De l’enseignement coopératif à l' »Apprentissage intégré au travail »

Affaires Universitaires consacre un long article à l’importance croissante que prend l’apprentissage expérientiel ou ce qu’il est désormais convenu de nommer l' »apprentissage intégré au travail (AIT) » selon Enseignement coopératif et apprentissage en milieu de travail Canada, qui le définit comme « un modèle éducatif et un processus pédagogique qui intègre aux études des expériences d’apprentissage formelles en milieu de travail ». Cela inclut bien sûr tout l’apprentissage effectué en mode coopératif, mais également un vaste éventail d’opportunités pour les étudiants d’acquérir des expériences pratiques (projets de recherche appliquée, programmes d’apprentissage par le service à la collectivité, incubateurs et accélérateurs d’innovations, stages intensifs, marathons de programmation).

Le gouvernement fédéral est également partie prenante de cet engouement renouvelé pour l’AIT avec l’annonce en août 2017« d’un nouveau programme de 73 millions de dollars destiné à la création de 10 000 nouveaux stages rémunérés au cours des quatre prochaines années » et un « investissement supplémentaire de 221 millions de dollars sur cinq ans pour financer 50 000 stages par l’intermédiaire de Mitacs ».

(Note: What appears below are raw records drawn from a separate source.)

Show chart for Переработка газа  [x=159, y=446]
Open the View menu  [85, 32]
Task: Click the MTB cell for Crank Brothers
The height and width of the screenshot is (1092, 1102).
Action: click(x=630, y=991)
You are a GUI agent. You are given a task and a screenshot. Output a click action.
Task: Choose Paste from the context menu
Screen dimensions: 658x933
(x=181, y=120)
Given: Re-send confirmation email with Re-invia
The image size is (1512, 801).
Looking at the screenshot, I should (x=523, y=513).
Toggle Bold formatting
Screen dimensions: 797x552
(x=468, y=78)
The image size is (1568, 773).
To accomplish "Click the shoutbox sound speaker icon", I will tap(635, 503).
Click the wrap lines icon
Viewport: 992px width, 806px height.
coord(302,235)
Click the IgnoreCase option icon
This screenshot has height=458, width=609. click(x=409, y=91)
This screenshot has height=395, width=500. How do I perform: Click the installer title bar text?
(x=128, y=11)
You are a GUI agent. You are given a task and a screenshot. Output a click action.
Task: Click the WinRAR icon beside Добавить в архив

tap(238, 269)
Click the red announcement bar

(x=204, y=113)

L’AIT et ses différentes déclinaisons à différents moments du parcours scolaire apparaissent bénéfiques pour tous : pour les employeurs dans le contexte de pénurie de main d’oeuvre, pour les étudiants qui peuvent expérimenter un champ d’études à la lumière d’une expérience pratique et pour les universités pour qui l’AIT est un facteur de différenciation de plus en plus exploité.